[[ Passage for review, beginning ]]

I can't quite figure out what the universe is trying to tell me. But it’s clear that something needs to change.
It was while lying in the MRI with oldies music masking the whirring sounds of the machine that I realized this whole year has been punctuated by a series of terrible, horrible, no good, very bad things.
In what I've thought of as my normal approach to life, I began 2023 with a plan. We were organizing for the delayed trip to Jacques’ hometown of Tangier with the family, and I was going to regain the full flexibility of my inhibited hip. Convinced it was a hip flexor issue, I signed up to see the physical therapist and the chiropractor and got to work.
As I told you at the end of 2023, it didn’t work. Every visit to the club left me in a heap of hurt that knocked me over. And I did it for months believing next time would be better. We took the trip, and I hobbled along gamely. Finally, in the fall, a visiting friend saw me stand up and said, “My 97 year old mother can stand up better than you!”
That was sobering. So I went to see his mother’s hip specialist who, one simple x-ray later, informed me that she was surprised I was still walking based on the level of arthritic decay evident.
Well, that too was sobering. She gave me the name of The Hip Replacement surgeon - they do specialize, these orthopedists. And by then, we were into the “I’ve used up my deductible” surgery rush time of year. I got in to see him last October, and the first appointment available was in January of this year.
That was the winter of my discontent. Pain and opioids. I recognize that opioids have been seriously over prescribed in this country, but they saved me through the surgery.

[[ Passage for review, end ]]

# [Task set]
A – In the hip surgery story, what is the name of Jacques' hometown?
B – Carry on the hip surgery story, picking up right after its final sentence.

[[ Record set, beginning ]]

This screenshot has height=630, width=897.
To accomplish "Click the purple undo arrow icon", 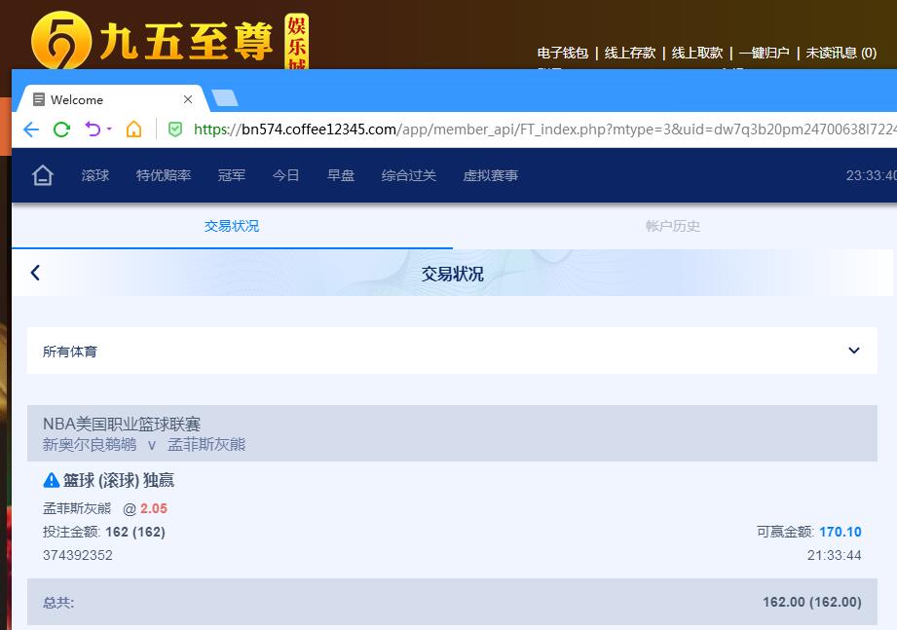I will [93, 130].
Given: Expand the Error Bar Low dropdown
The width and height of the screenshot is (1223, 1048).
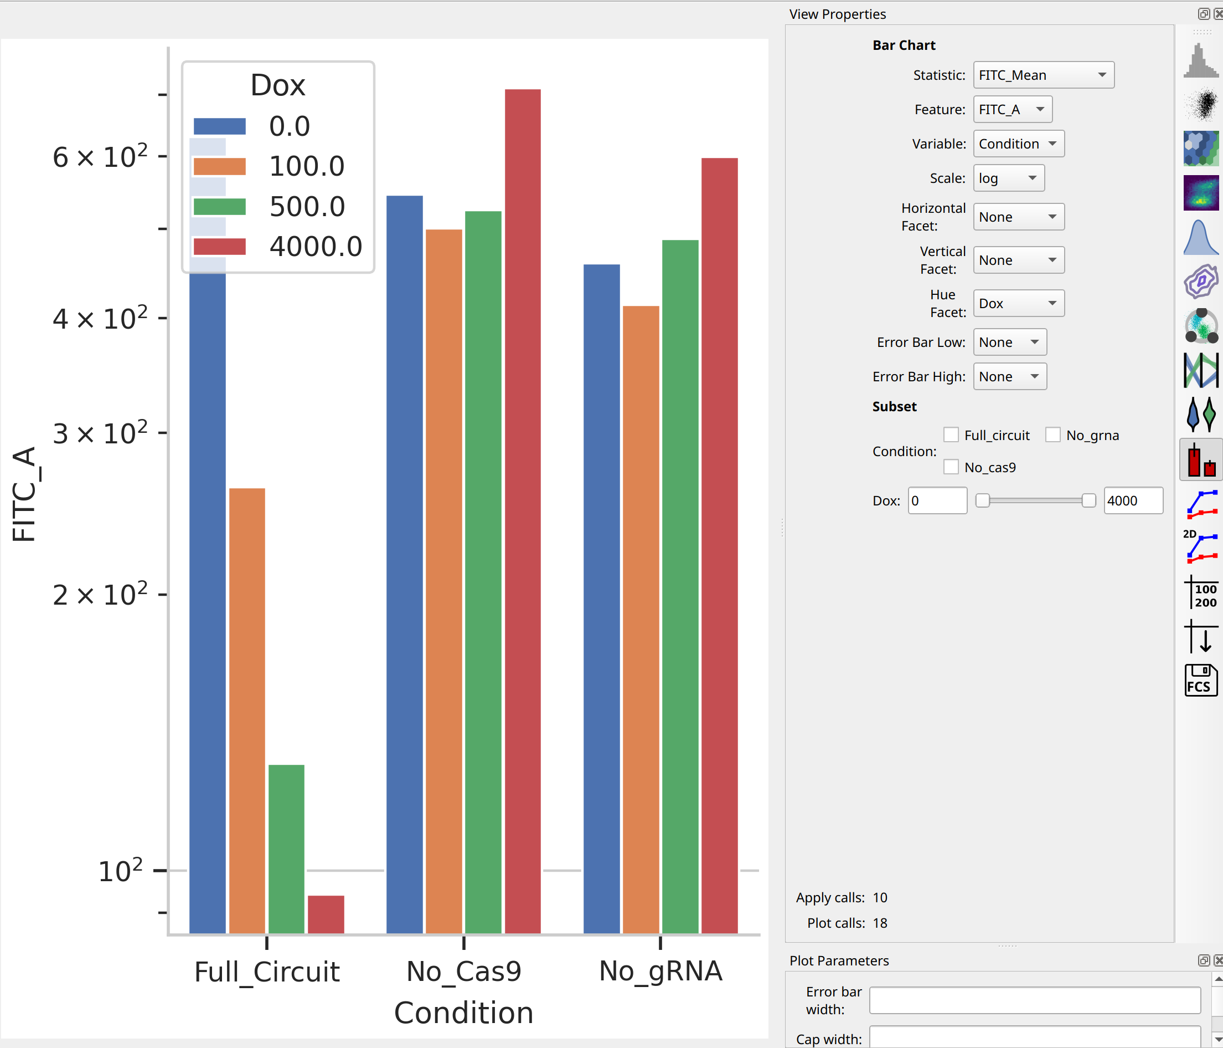Looking at the screenshot, I should click(1009, 342).
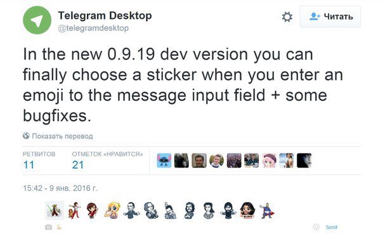Open the tweet settings gear icon
The height and width of the screenshot is (234, 383).
pyautogui.click(x=287, y=17)
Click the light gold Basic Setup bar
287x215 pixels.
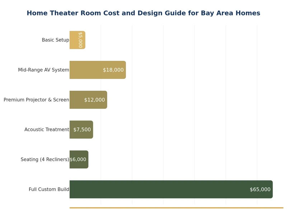pos(74,40)
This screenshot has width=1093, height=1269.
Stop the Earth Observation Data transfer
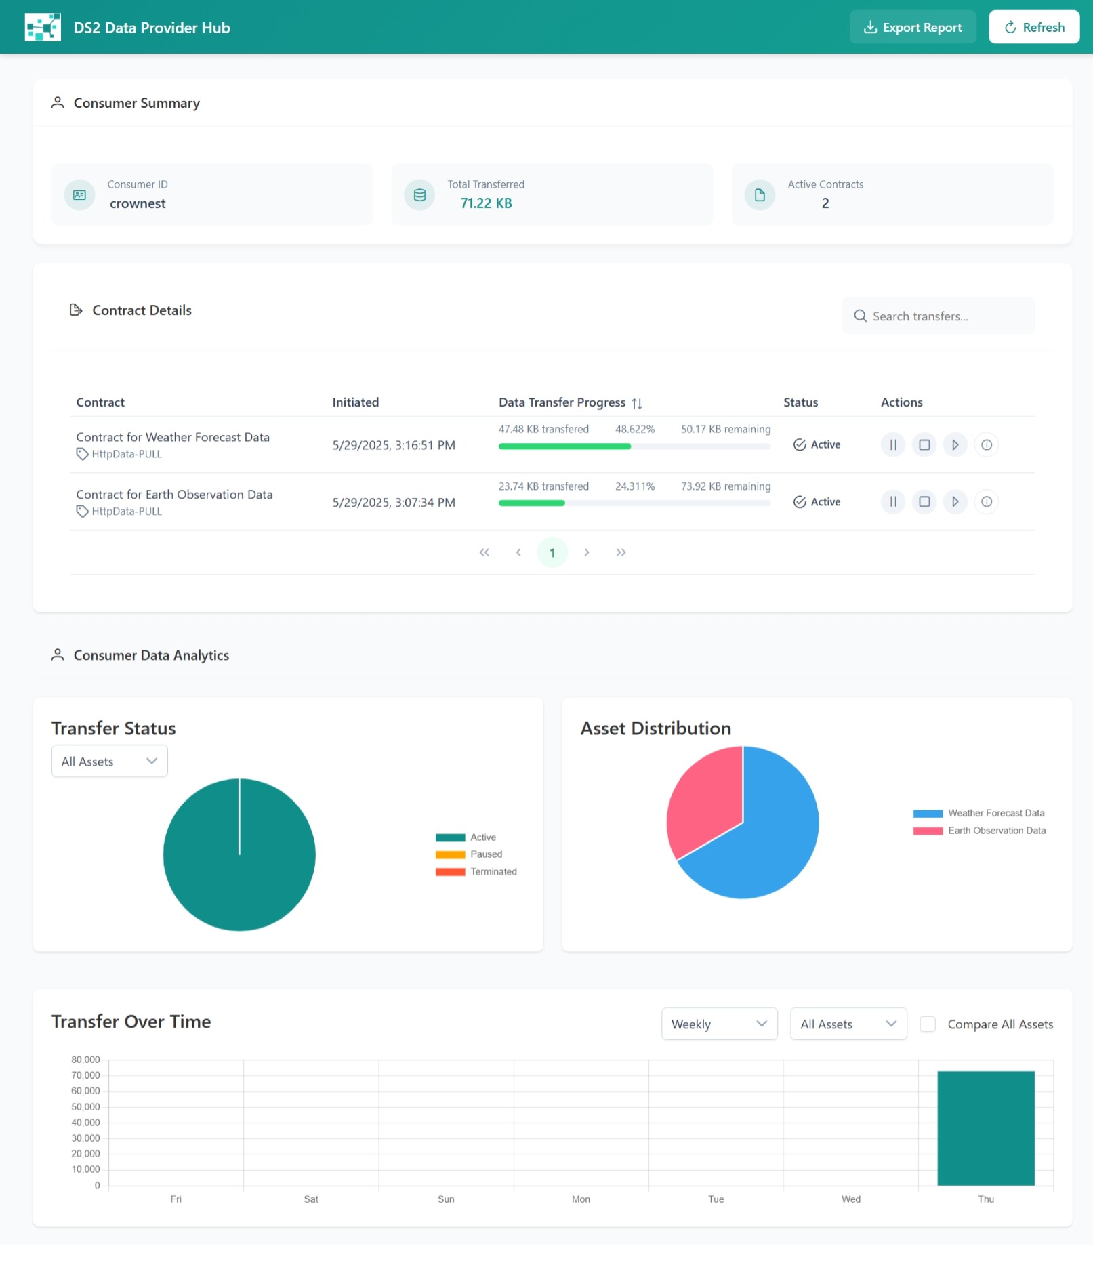(924, 502)
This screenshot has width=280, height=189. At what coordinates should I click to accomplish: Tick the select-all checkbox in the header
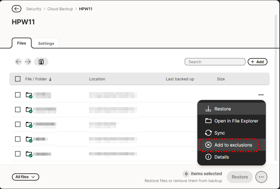click(18, 79)
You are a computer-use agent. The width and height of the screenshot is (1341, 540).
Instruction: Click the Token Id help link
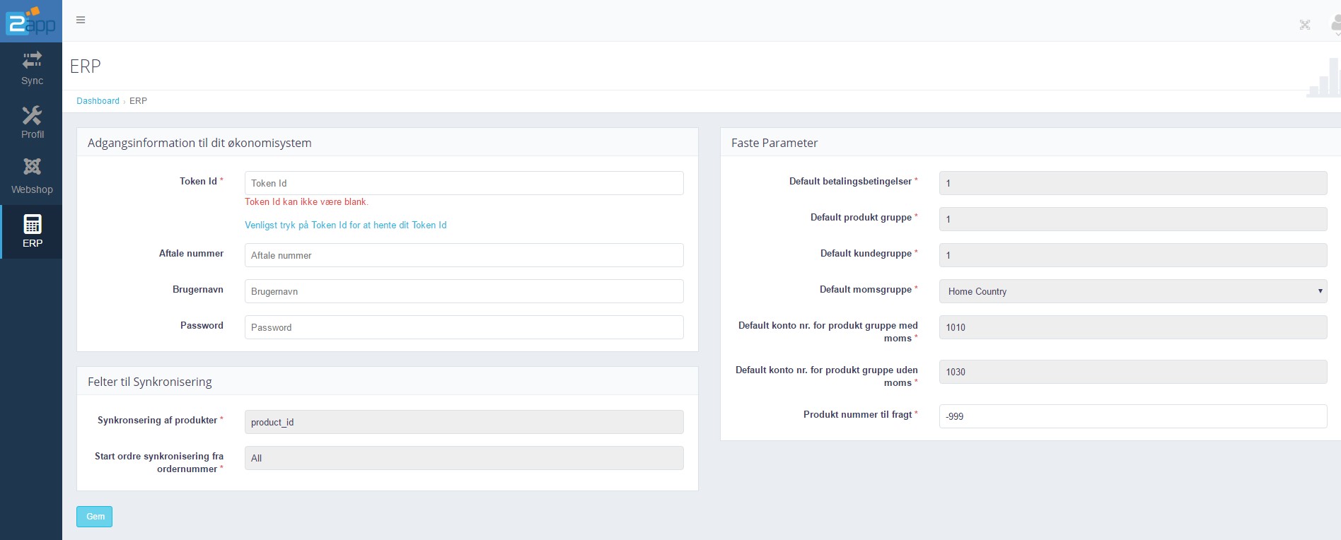click(345, 225)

[[ Record set, end ]]

# [Answers per task]
A – Tangier

B –
My poor family. I ended up sleeping in a zero gravity chair for four months, as that was the only way to get more than an hour of sleep at a time before pain bolted me awake from the bed. (If you’ve never seen a zero gravity chair, they’re truly remarkable, but not a great place to sleep for months at a time…no rolling over.)
Then in December, just for fun, my body decided it was time for shingles to emerge. I meant to get the shots. They were scheduled in 2020 and we all know what happened that year. So I put it off, and the virus emerged. Fortunately, I was on a zoom call with a University colleague, and mentioned that the skin over my eyebrow felt strangely painful. He asked me to show him, so I said it was from the middle of my forehead over to the right side of my face, and…he interrupted. “You’ve got shingles and go to the ER to make sure it’s not in your eye.”
I never knew shingles could be on your face. Thought it was all torso pain. Nope. Six hours later, I learned that yes, I had shingles. Yes I had a powerful antiviral to add to my opioids, and that so far, there were no dendrites apparent in my eye. But I’d need to go see the ophthalmologist regularly to monitor.
So - to tally - excruciating hip pain moderated by codeine, face pain with blurry eyes thanks to shingles related antiviral eye drops mixed with powerful antiviral pills. The pile of books I’d planned to roll through as I waited for surgery were now merely a blurry impossibility. The last few weeks of 2023 into the first month of 2024 were a bummer. Those who have accused me of being too positive in my approach to life wouldn’t have recognized that version of me.
Finally - the surgery took place, and I began the work to regain mobility. The first couple of weeks were tough. But again - the oxycontin and my supportive spouse got me through. Then right into physical therapy and the pain was gone as were the opioids, and all was moving in the right direction! Autonomy and mobility once again.
Even the shingles in the eye - oh yes, that happened - were resolving.
Until last week.
It’s not like I was running for a touchdown pass when my Achilles tendon snapped. I was merely walking into the house after a glorious solo trip of errands when I heard and felt the snap. An inconclusive x-ray led to the highly conclusive MRI that suggests another surgery on my new hip leg is in the near future.
So here I sit, pondering the message that the experience of this past year is sending. What am I not doing that I should be to break this string of terrible, horrible, no good, very bad luck?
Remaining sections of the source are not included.